Grau the Great said:


> Mine's pretty loud, but in a good, entertaining, and useful way. Picture an endless wikipedia spree from topic to topic and you've got a pretty good idea of what it's like. The useful part is that my thoughts need something external to focus them. Seeing a particular image--a map for example--could call forth a whole list of related information about the particular country the map-image displays. The external object isn't optional though. Without something external as a filter, my thoughts are unfocused and noisy. With something to use as a foundation, it's easy for me to call up lots of relevant information at will.
> 
> Now that I've said the positive side of it, I should add that it's not always so great when it isn't possible to focus on something external (like when lying in bed). Falling asleep with a stream of thoughts about hell knows what (cheese rolling festivals, for example) trolling around my head is next to impossible. It's like a mental cheese rolling festival happening inside my head every night, if you will.
> 
> I enjoy it though, loud and obnoxious or not :3





jadedtortoise said:


> I have racing thoughts & flight of ideas that are very precise and clear to me. I rarely get to enjoy the peace of silence, unless I have smoked marijuana or taken a sleeping pill.





OrangeAppled said:


> I do this with the tangents too, but mainly I get overwhelmed when I decide it's worth recording in some manner. Trying to remember where I started and how I went from one thing to the next suddenly seems tiring. And it's never as interesting as the first time. It's like when I backtrack and gather my ideas on something, some of the tastier bits get lost forever. I pretty much have to record or act on the ideas as they emerge for them to retain their spontaneous charm and to keep the more insightful bits from becoming stale.

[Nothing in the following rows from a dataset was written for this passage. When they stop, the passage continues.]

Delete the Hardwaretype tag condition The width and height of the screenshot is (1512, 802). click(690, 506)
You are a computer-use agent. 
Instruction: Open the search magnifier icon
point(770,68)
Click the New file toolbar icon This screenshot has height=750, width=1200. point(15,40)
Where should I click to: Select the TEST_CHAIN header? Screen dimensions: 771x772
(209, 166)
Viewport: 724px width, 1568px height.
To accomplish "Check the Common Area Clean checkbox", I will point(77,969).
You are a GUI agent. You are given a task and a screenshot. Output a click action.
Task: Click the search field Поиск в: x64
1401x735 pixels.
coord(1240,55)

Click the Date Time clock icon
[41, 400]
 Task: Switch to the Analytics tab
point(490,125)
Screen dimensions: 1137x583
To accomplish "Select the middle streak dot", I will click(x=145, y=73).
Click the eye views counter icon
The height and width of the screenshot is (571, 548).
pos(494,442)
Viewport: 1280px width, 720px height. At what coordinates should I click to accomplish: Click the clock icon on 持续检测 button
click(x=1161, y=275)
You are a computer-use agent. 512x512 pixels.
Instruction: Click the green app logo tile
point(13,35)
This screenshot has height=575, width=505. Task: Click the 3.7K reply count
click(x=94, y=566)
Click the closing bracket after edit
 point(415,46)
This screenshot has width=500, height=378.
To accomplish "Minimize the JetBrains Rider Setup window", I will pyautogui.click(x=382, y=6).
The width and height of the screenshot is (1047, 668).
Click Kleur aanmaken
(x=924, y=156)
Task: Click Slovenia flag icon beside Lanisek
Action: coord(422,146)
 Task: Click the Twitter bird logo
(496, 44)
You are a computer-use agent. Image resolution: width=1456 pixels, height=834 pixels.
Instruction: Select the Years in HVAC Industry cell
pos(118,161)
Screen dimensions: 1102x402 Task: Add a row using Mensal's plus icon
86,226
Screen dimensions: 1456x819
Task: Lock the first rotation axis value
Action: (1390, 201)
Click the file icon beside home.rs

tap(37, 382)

 @_aphinion_, @_Mizmar_, @_spectralsparrow_, @_Grau the Great_, @_Guu_, @_Animal_, @_kaleidoscope_, @_jadedtortoise_, @_OrangeAppled_, -- (and others)

Thanks for your thoughts & contributions to this thread, even if I haven't quoted them (since they didn't tie in to the point I'm about to make), I have read and appreciate them.

This is to @_OrangeAppled_ as a real-life example of what my thoughts may be like when I am not engaged in conversation or on a work topic, and not reading or listening to music.

If you read it, I think you can understand my post elsewhere in this thread

http://personalitycafe.com/enneagra...167795-how-quiet-your-mind-3.html#post4305717

to see *how* thoughts form a linked set of train cars...and how by finding the vertices method, I was able to recreate (I assume pretty accurately) an internal monologue / train of thought that I had two days ago: which didn't last any more than 20-30 seconds when I was living through it.

Warning: truly bizarre.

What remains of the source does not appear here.